START Input for this task
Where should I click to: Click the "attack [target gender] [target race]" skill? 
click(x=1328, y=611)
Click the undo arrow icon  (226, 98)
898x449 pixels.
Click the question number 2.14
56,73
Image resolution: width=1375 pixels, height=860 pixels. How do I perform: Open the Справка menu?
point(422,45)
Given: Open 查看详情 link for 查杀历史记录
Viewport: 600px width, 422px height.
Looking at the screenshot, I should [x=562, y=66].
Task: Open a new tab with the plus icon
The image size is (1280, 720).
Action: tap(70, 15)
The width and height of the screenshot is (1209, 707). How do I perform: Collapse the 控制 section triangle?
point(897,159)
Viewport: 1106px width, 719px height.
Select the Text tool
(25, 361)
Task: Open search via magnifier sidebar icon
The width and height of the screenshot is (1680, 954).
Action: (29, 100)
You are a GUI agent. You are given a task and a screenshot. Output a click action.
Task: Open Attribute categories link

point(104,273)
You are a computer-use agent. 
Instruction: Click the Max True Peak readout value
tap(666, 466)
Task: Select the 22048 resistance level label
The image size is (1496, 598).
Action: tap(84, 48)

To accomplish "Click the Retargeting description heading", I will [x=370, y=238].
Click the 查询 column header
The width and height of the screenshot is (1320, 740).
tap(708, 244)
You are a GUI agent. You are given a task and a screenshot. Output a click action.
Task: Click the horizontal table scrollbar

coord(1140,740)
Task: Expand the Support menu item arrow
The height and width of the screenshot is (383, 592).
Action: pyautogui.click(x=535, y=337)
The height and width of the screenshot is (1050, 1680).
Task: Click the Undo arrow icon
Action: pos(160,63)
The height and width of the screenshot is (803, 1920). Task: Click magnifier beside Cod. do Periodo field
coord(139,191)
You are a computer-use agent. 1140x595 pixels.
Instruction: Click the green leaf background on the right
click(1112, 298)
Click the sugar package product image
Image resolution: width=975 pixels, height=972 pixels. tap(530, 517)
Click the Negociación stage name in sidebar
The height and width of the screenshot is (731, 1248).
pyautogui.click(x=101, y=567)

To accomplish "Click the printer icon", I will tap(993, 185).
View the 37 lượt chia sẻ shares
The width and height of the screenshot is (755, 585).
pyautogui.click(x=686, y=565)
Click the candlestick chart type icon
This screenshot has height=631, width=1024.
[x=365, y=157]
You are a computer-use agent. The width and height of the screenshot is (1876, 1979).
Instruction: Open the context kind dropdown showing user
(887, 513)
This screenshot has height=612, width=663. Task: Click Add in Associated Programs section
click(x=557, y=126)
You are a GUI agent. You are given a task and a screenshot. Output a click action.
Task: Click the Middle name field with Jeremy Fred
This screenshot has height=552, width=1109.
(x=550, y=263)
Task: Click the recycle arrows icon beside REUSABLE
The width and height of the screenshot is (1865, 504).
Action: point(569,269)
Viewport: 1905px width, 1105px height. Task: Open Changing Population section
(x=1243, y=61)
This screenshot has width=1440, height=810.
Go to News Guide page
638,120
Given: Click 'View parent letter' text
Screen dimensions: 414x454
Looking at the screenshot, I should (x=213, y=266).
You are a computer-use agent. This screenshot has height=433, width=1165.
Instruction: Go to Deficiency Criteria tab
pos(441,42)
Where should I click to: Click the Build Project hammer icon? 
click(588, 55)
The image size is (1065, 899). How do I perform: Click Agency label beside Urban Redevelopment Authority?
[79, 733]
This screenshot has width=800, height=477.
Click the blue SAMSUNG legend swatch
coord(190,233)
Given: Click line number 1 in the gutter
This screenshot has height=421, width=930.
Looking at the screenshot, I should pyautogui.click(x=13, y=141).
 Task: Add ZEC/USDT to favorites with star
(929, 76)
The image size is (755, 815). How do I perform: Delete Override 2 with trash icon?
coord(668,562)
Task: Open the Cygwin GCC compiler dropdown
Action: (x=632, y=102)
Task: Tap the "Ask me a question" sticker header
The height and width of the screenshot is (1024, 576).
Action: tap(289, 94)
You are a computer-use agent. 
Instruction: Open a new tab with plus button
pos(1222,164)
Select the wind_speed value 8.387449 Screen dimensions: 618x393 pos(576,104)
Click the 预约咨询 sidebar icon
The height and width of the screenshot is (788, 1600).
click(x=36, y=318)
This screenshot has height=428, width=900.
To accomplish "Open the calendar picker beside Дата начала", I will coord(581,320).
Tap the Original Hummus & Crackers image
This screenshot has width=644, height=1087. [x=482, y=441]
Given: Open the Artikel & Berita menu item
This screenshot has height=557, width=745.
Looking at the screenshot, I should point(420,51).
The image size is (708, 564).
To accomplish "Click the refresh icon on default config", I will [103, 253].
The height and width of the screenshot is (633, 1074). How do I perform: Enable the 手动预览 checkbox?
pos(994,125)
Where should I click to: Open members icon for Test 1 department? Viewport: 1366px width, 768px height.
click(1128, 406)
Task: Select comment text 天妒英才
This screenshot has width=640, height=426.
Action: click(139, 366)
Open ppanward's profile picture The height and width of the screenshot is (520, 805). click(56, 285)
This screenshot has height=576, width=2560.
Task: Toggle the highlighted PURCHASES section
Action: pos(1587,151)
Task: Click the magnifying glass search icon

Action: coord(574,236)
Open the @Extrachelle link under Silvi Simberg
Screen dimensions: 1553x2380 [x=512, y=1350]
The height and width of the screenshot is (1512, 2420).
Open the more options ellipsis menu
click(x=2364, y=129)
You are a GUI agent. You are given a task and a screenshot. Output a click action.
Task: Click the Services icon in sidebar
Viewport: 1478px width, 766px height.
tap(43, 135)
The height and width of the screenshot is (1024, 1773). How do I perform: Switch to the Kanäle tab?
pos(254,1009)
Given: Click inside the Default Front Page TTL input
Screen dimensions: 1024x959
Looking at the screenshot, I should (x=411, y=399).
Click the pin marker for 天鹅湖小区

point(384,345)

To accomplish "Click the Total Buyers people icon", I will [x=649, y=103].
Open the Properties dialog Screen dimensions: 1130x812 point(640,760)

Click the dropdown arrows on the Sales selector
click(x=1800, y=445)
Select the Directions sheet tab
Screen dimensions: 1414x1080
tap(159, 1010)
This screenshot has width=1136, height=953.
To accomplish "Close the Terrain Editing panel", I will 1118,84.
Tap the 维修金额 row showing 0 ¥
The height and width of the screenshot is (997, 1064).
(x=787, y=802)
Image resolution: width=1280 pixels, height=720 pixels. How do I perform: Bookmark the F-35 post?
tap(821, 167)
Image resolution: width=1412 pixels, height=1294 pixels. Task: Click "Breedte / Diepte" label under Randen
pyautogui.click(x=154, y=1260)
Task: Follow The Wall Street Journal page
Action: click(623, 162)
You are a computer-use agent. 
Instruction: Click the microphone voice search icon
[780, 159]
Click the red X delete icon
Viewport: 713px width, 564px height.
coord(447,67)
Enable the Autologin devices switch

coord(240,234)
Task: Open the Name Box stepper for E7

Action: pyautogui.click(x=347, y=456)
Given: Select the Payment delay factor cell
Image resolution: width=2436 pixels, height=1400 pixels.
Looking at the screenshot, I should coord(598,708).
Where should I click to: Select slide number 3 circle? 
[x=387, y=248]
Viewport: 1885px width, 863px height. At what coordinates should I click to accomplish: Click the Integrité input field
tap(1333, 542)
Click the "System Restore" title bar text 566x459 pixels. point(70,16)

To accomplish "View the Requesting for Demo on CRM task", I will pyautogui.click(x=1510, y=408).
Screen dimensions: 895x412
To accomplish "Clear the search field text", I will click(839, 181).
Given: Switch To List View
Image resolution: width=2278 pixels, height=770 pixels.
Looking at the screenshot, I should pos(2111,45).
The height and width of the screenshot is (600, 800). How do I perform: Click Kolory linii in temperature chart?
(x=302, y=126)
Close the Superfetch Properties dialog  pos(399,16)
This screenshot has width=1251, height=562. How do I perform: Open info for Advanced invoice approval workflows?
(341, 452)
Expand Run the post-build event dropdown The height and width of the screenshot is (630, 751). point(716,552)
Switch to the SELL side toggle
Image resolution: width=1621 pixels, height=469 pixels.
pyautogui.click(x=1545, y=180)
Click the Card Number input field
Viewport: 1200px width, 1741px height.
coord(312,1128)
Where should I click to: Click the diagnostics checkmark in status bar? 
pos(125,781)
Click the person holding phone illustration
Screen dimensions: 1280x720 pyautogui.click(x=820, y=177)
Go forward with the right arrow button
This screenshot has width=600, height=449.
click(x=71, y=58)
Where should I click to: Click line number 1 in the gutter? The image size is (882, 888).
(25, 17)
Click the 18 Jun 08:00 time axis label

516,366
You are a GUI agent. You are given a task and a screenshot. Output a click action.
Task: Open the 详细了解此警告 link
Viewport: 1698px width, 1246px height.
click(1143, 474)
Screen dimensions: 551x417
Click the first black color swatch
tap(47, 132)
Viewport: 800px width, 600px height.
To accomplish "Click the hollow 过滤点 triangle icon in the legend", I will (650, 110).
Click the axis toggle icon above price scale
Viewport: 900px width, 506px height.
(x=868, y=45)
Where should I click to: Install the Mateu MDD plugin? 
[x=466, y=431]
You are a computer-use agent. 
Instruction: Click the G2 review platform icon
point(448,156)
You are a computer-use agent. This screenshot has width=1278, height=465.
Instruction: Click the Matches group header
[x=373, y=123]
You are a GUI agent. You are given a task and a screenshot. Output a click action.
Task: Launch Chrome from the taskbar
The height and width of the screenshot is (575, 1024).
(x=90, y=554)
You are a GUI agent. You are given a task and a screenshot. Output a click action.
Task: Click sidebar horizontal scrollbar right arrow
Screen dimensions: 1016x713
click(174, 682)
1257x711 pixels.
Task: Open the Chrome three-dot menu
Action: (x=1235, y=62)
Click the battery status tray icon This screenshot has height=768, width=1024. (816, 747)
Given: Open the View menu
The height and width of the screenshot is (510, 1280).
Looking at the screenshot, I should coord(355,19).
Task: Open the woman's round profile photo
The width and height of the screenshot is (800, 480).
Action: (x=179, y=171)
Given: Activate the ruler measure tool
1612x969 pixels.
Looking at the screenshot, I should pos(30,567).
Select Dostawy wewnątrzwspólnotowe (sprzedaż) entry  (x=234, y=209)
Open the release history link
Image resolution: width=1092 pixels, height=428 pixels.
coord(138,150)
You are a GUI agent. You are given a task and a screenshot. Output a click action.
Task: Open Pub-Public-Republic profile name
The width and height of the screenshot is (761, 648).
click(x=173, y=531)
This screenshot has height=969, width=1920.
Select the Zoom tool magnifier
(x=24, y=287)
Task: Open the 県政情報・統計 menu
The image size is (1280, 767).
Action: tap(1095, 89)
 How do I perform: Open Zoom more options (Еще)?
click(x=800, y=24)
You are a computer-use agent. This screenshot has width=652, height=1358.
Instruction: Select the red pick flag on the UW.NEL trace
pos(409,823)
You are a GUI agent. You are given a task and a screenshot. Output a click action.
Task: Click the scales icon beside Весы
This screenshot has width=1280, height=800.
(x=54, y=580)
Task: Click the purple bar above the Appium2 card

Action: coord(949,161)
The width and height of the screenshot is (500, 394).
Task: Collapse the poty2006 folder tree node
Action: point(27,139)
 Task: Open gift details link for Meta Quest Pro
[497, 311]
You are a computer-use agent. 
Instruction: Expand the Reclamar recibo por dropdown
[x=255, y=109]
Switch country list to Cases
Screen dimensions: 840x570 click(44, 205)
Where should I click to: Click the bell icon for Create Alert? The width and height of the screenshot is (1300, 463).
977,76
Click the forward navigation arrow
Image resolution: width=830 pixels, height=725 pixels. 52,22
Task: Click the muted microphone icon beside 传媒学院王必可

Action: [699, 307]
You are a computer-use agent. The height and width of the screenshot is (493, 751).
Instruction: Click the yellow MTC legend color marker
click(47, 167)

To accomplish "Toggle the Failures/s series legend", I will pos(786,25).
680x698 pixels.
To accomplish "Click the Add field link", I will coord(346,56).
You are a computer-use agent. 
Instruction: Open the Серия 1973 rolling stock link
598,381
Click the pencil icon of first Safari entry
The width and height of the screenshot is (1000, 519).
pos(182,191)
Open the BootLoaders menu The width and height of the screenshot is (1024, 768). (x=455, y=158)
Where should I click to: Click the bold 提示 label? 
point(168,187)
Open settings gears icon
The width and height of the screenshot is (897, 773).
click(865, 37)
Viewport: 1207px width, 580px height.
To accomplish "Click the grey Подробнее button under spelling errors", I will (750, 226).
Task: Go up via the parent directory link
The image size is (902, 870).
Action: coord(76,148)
END Input for this task
→ Aim of the task:
The answer must be every line from the entries above that holds the string "entry".

→ Solution:
Select Dostawy wewnątrzwspólnotowe (sprzedaż) entry  (x=234, y=209)
Click the pencil icon of first Safari entry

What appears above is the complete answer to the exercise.